The inclusion criteria were being hospital admitted at least twice in the previous year or at least three times in the 2 previous years. The cohorts were follow-up for 2 years. Several clinical measurements like pulmonary function, exercise capacity, health related quality of life, limitation in daily life activities and anxiety and depression were recorded in both cohorts. Telemonitoring and an organized education program were only and applied in the intervention cohort.
Finally, the key aspects that can be transferable are the education programme and the programme of telemonitoring and control of the patients.
Challenge addressed by the good practice
- Economic problems. We had to stop including some patients to the program due to budgetary problems. Currently, this problem does not exist.
- Coordination problems. Not all actors understood the program (some doctors of primary care and the eHealth centre among others).
- Problems with adapting the software tool. The care team (nurses and doctors) had to work with the computer technicians to obtain a suitable tool.
- Problems in the development of the program. The program has to evolve and this requires resources.
Key innovative elements of the good practice
- Reduction in the rate of hospitalizations.
- Decreased rate of readmissions.
- Reduction in the rate of visits to the emergency department.
- Reduction of hospital stays.
- Improvement in clinical parameters (quality of life, exercise capacity)
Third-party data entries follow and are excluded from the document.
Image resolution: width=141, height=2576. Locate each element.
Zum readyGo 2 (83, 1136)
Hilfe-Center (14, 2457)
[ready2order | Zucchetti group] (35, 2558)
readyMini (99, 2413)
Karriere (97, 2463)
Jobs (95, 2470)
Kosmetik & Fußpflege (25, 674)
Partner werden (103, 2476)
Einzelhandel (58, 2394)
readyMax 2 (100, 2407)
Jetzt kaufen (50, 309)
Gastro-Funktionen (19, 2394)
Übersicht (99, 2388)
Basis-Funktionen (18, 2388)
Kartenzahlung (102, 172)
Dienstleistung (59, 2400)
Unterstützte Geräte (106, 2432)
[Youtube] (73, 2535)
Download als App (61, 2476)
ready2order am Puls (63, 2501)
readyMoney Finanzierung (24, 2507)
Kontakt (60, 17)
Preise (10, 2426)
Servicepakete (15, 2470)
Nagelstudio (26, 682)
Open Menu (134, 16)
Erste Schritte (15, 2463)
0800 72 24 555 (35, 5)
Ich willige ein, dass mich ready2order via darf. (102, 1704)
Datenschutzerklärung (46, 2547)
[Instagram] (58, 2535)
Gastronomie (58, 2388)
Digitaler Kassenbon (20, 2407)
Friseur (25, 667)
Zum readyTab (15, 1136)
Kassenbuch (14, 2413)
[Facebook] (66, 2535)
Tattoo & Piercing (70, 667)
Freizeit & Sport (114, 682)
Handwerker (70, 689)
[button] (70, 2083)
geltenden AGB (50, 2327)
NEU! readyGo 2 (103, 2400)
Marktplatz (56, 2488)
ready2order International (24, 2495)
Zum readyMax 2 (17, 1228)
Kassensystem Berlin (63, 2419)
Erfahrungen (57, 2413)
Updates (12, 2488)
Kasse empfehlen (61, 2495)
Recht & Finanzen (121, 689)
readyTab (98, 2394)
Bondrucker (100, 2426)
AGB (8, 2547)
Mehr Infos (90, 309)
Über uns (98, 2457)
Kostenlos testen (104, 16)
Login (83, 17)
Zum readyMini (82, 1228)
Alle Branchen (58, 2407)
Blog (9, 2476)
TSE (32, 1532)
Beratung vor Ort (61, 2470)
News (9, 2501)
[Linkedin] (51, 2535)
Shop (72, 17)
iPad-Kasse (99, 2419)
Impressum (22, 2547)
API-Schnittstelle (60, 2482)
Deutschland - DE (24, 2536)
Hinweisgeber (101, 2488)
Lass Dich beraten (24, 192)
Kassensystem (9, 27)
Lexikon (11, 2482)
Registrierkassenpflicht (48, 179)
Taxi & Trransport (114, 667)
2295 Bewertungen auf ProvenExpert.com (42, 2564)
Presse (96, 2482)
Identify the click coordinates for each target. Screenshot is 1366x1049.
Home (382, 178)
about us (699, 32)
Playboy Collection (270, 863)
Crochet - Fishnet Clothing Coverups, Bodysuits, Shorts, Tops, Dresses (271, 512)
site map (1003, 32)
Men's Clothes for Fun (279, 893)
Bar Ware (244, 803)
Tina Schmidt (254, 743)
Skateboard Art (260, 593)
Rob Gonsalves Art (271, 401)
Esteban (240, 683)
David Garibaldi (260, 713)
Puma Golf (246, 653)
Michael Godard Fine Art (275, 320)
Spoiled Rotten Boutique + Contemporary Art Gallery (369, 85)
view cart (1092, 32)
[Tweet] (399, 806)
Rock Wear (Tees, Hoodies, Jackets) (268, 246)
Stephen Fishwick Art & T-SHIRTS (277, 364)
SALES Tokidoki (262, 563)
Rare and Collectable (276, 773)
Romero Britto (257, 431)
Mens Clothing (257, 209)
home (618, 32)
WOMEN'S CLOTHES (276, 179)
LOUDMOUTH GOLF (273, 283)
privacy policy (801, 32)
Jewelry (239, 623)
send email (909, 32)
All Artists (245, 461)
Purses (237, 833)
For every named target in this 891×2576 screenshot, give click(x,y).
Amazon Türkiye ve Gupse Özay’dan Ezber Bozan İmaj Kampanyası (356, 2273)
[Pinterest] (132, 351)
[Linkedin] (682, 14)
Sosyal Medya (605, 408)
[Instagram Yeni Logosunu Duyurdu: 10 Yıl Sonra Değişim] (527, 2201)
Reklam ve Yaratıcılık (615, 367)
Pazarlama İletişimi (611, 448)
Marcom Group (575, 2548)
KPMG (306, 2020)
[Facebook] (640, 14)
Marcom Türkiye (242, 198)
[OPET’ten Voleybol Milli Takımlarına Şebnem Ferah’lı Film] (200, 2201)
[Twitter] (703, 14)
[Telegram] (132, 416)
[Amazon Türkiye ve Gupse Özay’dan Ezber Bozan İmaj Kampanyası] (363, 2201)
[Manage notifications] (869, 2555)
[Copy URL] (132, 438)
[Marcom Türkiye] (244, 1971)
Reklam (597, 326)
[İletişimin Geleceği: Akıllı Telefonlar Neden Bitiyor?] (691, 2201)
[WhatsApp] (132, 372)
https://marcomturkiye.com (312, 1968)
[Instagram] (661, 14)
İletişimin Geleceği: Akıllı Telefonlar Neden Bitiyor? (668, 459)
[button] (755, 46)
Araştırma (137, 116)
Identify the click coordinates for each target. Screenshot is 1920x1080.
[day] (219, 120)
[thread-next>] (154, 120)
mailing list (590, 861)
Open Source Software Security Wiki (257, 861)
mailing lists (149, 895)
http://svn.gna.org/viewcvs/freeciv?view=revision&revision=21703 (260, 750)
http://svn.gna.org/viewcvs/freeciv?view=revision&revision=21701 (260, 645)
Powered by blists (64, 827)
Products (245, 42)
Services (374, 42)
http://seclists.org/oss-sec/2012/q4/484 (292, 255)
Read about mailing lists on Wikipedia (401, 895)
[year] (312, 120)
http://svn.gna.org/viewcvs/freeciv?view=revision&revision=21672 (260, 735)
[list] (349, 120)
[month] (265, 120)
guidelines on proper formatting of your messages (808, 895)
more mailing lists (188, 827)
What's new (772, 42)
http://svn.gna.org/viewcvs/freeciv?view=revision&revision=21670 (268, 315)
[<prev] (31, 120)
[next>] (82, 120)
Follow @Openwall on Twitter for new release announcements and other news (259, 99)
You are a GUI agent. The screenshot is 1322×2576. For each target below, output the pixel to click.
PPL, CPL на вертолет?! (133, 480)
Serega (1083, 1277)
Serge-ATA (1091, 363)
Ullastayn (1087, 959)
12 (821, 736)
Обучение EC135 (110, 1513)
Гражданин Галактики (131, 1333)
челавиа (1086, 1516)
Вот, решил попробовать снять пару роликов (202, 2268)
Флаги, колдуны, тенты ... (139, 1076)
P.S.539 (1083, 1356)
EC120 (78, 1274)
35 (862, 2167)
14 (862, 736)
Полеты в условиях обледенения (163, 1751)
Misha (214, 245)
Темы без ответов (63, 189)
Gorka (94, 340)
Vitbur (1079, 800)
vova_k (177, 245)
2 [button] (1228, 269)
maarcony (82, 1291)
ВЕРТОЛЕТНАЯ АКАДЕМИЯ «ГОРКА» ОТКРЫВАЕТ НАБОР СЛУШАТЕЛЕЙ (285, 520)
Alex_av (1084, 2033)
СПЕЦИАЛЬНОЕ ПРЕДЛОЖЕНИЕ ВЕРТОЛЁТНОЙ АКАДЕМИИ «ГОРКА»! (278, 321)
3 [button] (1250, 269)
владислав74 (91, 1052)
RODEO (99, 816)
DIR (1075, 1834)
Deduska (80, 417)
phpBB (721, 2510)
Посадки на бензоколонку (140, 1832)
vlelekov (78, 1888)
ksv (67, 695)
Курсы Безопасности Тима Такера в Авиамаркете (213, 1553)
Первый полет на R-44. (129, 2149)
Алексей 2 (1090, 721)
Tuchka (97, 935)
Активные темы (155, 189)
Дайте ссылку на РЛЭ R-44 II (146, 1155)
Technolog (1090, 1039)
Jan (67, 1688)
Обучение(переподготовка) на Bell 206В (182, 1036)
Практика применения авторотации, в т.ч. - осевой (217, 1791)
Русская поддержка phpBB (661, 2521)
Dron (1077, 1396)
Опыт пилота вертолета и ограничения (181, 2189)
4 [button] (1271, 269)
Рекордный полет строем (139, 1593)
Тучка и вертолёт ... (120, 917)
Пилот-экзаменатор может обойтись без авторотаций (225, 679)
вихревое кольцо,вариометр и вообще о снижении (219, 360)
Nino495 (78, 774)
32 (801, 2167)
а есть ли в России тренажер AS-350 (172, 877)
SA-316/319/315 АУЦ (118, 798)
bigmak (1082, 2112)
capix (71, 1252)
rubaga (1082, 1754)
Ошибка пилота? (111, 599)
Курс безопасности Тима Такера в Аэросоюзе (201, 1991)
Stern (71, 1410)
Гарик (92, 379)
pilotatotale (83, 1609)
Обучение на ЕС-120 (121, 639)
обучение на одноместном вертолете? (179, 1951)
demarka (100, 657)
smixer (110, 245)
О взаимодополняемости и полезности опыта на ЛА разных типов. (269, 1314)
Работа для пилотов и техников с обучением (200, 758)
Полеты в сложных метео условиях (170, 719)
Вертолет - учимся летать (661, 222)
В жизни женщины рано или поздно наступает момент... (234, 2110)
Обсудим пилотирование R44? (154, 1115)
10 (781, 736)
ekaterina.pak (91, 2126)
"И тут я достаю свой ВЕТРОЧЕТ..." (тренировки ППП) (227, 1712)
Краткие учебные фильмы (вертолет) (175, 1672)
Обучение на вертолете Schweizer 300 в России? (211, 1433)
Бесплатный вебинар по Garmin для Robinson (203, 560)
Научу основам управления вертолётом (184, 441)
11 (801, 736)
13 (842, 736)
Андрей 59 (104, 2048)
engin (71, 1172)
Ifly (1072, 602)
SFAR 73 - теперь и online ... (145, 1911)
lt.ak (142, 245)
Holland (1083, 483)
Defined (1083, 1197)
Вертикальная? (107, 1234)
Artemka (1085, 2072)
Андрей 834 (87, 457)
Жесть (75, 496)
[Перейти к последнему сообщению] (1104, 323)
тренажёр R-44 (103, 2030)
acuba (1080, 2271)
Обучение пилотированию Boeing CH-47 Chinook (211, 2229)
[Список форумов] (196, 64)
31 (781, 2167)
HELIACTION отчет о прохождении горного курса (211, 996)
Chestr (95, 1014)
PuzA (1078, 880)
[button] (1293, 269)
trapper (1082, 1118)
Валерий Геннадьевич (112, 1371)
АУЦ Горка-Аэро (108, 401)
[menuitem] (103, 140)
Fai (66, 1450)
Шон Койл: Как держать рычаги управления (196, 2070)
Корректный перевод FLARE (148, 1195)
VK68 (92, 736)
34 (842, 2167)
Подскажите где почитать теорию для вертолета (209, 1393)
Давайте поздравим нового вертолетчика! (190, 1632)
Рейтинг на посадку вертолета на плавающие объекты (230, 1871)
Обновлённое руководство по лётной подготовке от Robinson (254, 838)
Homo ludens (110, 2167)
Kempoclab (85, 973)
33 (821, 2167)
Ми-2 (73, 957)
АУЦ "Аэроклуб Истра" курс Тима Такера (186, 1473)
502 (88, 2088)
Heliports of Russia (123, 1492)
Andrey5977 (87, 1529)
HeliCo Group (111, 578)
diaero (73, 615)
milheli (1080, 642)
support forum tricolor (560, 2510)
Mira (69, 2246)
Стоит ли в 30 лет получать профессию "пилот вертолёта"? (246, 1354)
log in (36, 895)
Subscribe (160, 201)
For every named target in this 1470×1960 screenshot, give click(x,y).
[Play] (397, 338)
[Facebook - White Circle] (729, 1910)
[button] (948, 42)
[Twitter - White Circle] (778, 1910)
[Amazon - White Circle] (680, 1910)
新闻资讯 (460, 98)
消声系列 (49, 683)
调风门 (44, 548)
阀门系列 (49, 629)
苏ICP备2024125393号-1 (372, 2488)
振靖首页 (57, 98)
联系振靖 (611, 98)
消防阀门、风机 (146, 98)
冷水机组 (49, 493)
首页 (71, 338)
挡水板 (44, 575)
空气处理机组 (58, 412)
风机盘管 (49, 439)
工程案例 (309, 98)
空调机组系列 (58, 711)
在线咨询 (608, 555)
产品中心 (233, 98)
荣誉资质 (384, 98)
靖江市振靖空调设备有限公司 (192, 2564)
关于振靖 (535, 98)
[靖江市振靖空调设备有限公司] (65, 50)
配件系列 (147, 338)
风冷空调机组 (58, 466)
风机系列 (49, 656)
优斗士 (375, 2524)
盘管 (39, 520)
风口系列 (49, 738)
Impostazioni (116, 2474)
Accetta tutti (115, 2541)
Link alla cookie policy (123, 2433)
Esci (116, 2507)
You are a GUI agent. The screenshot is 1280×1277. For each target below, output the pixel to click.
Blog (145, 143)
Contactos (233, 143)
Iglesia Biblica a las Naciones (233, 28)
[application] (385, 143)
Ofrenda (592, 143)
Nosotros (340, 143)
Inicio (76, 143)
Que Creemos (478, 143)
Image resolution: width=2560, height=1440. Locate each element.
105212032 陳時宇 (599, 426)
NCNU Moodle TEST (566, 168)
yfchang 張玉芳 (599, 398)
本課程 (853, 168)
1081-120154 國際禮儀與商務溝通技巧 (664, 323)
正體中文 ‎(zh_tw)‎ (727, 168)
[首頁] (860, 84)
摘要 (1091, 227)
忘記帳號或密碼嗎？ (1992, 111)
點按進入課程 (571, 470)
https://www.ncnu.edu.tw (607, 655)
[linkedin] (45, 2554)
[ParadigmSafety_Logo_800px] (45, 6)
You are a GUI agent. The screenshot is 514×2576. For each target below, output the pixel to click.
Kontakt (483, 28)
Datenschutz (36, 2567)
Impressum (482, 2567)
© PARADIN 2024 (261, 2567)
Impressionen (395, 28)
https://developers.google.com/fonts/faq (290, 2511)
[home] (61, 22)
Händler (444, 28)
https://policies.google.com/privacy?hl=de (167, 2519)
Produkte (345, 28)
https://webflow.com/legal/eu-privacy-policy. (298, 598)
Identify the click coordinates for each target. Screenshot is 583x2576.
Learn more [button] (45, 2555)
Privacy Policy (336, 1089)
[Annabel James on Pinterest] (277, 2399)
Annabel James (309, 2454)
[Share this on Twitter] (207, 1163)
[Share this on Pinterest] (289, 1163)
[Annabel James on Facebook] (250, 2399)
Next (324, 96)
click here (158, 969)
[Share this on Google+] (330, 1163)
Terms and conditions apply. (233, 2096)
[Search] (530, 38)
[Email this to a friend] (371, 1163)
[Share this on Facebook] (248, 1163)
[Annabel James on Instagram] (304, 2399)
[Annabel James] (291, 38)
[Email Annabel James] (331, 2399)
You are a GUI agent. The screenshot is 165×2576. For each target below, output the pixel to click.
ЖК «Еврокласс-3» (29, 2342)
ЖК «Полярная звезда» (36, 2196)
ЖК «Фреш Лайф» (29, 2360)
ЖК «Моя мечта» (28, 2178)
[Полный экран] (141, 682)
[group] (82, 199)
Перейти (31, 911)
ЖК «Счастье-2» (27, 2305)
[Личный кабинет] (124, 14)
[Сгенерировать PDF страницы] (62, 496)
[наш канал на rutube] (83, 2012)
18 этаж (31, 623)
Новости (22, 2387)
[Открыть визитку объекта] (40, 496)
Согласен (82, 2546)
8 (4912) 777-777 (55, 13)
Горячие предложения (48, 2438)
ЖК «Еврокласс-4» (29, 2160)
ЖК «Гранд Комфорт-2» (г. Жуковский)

Full Scirocco information on the good practice
Publications and reports on the good practice
Documented evidence. Evidence is based on systematic qualitative and quantitative studies.
The evidence regarding the effectiveness of telemedicine in COPD is controversial. The main reason is that in general, telemedicine is included in a package that includes other interventions besides telemonitoring. Therefore, establishing which is the intervention that matters is complicated. There are jobs in the literature for and against. Make meta- analysis is complicated because jobs are very heterogeneous (inclusion criteria, study population, intervention, monitoring). Our intervention is different since it does not focus on COPD in general but in a subgroup of patients with COPD, with continuous readmissions.